Organization Kid

Kelley Walker kelley at interpactinc.com
Sun Mar 18 21:08:00 PST 2001


1. i don't think it struck the author the way you seem to think, either. he'd be fool to have read all the lit and make that argument. not surprisingly, then, he didn't.

2. i'd suggest that he's talking about a kind of careerism that can easily be taken up as an activist. so, i think that with the lens he was wearing, he'd probably see bizzy bizzy serious hardworking activists as well. he was interested in the careerist v. politico trope, afterall. he's talking about unstructured relaxing, sitting around shooting the breeze and perhaps contemplating every so often what life is all about. i really don't think this is a full-blown narrative of decline, either. close, but no ceegar.

3. from that snippet, which was an accidental paste that came off my clipboard instead of something else i'd intended, how would you know what i do? my organizing and political activism began two decades ago. i don't think i need to be lectured by you.

4. careful, if you overstuff the article, you're going to end up with straw all over your collar. ah hell, go ahead and set a match to it since what the author actually wrote really makes no difference to what you have to say. yes, it is an obvious ref to organization man. but is uppose if you gave it a little thought you can see how he's engaged in journalism, not social science and certainly not activism. he's not a sloganeer or a leninist. he's writing for The Atlantic Monthly.

At 05:15 PM 3/18/01 -0500, Yoshie Furuhashi wrote:


>David Brooks says that when he "went to college, in the late 1970s and
>early 1980s, we often spent two or three hours around the table, shooting
>the breeze and arguing about things." Students today must be less
>involved in mass protests, etc. than in the late 60s and the early 70s,
>but it doesn't strike me as self-evident that students are less
>politically active today than in the late 70s & early 80s.


> While the very politically active (= organizers & activists = those who
> aren't happy with just spending "two or three hours around the table,
> shooting the breeze and arguing about things") are probably a tiny
> minority at Princeton (as we are at the OSU), Brooks' claim that "nowhere
> did...[he]...find anybody who seriously considered living any other way"
> is an overstatement.


>What is true is that students are busier than ever, not just at elite
>schools like Princeton but at very working-class campuses like OSU, which
>certainly curbs students' ability to get politically involved.
>
>>While some sociologists refute the significance of Ritzer's theory, those
>>who accept his evidence see an ugly, automated future, one similar to
>>that envisioned by Max Weber, the 19th-century theorist on whose
>>"principle of rationality" McDonaldization is based. "{Weber} feared that
>>rationalization would create a society of rule-bound, apolitical
>>individuals dominated by soulless corporate and government
>>bureaucracies," Crouse says, "Rationalization, for him, was an 'iron
>>cage' which would become impossible to escape.

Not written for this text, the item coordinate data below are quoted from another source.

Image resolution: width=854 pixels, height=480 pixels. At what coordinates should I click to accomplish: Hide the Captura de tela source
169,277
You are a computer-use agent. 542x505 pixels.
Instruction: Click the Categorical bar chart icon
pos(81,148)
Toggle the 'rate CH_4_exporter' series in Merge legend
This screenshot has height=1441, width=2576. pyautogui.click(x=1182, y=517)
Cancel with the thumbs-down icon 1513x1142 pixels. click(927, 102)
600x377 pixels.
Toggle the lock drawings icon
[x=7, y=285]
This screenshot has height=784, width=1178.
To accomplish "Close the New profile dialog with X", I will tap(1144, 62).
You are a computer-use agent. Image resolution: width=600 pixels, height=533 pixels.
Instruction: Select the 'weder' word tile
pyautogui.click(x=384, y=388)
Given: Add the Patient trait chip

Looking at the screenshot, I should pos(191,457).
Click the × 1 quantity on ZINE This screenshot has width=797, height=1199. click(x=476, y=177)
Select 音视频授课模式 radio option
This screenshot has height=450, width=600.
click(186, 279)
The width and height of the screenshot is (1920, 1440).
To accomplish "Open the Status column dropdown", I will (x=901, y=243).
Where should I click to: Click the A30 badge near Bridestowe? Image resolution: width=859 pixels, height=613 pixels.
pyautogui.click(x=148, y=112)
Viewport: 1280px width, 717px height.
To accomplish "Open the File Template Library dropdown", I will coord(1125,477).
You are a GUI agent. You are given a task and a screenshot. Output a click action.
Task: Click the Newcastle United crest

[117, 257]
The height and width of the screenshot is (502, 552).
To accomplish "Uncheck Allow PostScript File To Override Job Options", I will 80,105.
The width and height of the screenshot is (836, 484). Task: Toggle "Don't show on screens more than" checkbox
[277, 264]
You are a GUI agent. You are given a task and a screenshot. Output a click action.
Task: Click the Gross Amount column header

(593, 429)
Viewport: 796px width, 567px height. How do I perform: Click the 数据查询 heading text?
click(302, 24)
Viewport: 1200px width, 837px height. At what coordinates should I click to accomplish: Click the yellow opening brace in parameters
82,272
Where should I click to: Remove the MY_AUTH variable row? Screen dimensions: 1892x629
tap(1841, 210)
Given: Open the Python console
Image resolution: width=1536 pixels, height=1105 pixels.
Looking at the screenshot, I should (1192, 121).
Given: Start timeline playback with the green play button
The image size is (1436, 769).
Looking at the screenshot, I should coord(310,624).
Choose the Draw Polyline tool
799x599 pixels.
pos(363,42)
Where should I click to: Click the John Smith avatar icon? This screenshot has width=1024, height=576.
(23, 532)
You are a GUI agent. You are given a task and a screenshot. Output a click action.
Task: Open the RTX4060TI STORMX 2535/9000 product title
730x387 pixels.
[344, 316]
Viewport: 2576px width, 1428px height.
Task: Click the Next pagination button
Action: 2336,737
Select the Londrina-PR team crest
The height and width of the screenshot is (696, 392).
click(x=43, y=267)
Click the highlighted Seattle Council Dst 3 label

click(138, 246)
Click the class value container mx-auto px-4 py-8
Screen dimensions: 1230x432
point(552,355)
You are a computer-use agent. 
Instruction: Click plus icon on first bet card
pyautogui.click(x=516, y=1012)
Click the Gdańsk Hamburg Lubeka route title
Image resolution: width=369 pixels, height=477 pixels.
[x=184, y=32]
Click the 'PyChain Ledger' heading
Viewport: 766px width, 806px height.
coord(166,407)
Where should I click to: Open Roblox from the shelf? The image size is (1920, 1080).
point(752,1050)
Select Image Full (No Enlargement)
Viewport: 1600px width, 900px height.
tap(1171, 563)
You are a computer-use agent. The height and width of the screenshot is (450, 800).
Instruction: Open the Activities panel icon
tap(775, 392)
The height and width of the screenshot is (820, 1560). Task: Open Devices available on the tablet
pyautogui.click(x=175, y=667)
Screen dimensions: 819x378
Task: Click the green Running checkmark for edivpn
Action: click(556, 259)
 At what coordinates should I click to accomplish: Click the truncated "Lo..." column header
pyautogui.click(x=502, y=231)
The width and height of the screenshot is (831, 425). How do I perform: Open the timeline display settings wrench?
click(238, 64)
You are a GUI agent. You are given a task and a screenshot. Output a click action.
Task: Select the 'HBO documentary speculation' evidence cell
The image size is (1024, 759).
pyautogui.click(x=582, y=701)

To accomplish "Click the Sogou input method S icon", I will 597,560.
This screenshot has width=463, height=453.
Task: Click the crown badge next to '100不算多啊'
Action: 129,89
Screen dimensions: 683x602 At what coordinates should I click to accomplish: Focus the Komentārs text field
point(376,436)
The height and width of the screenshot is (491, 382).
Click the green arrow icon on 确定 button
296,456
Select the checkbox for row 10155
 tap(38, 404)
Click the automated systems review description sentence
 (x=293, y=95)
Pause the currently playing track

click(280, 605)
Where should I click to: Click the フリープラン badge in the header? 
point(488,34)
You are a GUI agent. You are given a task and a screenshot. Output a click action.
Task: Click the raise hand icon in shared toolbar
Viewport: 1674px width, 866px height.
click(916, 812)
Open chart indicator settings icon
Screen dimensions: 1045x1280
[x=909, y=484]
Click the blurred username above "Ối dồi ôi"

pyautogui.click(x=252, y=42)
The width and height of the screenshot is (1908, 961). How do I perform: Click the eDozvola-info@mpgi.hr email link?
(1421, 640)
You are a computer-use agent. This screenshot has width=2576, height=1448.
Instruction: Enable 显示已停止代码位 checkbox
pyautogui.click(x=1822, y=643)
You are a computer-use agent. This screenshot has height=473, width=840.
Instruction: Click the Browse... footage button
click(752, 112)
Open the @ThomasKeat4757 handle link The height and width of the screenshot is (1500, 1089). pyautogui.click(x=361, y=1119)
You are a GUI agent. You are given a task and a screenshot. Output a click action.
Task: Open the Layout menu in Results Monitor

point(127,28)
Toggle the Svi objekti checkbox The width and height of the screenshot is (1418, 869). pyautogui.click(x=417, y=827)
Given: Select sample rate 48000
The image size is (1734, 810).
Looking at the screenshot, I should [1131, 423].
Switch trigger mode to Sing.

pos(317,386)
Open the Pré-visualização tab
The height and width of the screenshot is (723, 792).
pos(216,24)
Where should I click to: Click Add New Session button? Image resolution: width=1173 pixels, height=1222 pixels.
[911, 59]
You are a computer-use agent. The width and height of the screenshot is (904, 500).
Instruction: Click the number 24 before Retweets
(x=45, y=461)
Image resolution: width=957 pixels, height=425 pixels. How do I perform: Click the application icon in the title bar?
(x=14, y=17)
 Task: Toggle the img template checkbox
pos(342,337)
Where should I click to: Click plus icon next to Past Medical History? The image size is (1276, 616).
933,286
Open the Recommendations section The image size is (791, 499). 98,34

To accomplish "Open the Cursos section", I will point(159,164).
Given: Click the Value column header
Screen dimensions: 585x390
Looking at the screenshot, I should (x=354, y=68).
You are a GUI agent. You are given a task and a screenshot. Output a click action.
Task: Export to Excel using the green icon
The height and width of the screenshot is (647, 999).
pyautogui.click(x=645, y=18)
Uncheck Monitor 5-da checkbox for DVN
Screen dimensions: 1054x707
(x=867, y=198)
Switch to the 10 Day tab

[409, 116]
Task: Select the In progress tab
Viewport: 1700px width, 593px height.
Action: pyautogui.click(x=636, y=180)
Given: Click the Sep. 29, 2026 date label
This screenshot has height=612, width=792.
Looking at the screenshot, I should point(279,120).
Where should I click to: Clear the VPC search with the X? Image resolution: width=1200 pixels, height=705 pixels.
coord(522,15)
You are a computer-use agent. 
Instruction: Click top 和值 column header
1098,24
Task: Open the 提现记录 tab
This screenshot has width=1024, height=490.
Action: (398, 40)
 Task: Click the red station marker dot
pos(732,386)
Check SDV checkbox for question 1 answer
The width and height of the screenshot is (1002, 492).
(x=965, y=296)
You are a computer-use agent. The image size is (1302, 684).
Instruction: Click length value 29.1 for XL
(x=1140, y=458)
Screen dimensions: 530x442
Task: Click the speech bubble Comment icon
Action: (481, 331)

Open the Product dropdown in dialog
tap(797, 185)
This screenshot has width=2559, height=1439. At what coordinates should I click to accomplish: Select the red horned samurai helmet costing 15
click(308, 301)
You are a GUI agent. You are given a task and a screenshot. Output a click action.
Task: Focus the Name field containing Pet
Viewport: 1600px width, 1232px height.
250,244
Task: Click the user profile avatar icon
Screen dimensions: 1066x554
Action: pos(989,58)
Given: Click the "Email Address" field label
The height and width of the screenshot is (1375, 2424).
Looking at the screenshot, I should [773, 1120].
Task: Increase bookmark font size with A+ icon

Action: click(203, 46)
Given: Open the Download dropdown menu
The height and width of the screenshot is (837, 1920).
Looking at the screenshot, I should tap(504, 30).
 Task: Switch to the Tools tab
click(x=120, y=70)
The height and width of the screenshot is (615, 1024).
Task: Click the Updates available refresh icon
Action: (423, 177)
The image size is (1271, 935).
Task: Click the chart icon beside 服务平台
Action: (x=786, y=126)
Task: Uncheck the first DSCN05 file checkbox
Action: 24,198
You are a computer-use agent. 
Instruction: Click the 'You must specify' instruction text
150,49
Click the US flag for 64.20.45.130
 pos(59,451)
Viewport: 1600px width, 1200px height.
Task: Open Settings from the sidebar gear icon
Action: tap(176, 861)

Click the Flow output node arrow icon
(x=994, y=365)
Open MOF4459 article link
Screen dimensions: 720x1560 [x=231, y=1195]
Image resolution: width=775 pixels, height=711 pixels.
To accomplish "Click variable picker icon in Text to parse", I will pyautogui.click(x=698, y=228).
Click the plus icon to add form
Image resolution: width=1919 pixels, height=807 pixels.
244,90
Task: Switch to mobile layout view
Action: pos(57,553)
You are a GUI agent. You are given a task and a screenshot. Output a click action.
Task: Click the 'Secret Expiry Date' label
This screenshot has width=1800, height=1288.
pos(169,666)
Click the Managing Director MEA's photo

What once seemed rational
>>and liberating would, perversely, become irrational and constraining as
>>ordinary people lost control over the decision-making processes that
>>shaped their lives."
>
>If that's the theoretical premise & conclusion, why bother to wax
>"ethnographic," get politically involved, etc., though?
>
>With his title "The Organization Kid," Brooks must be making an allusion
>to William H. Whyte, _The Organization Man_ (1956). His tone is very 50s,
>very cold-war liberal, though he can't be much older than me.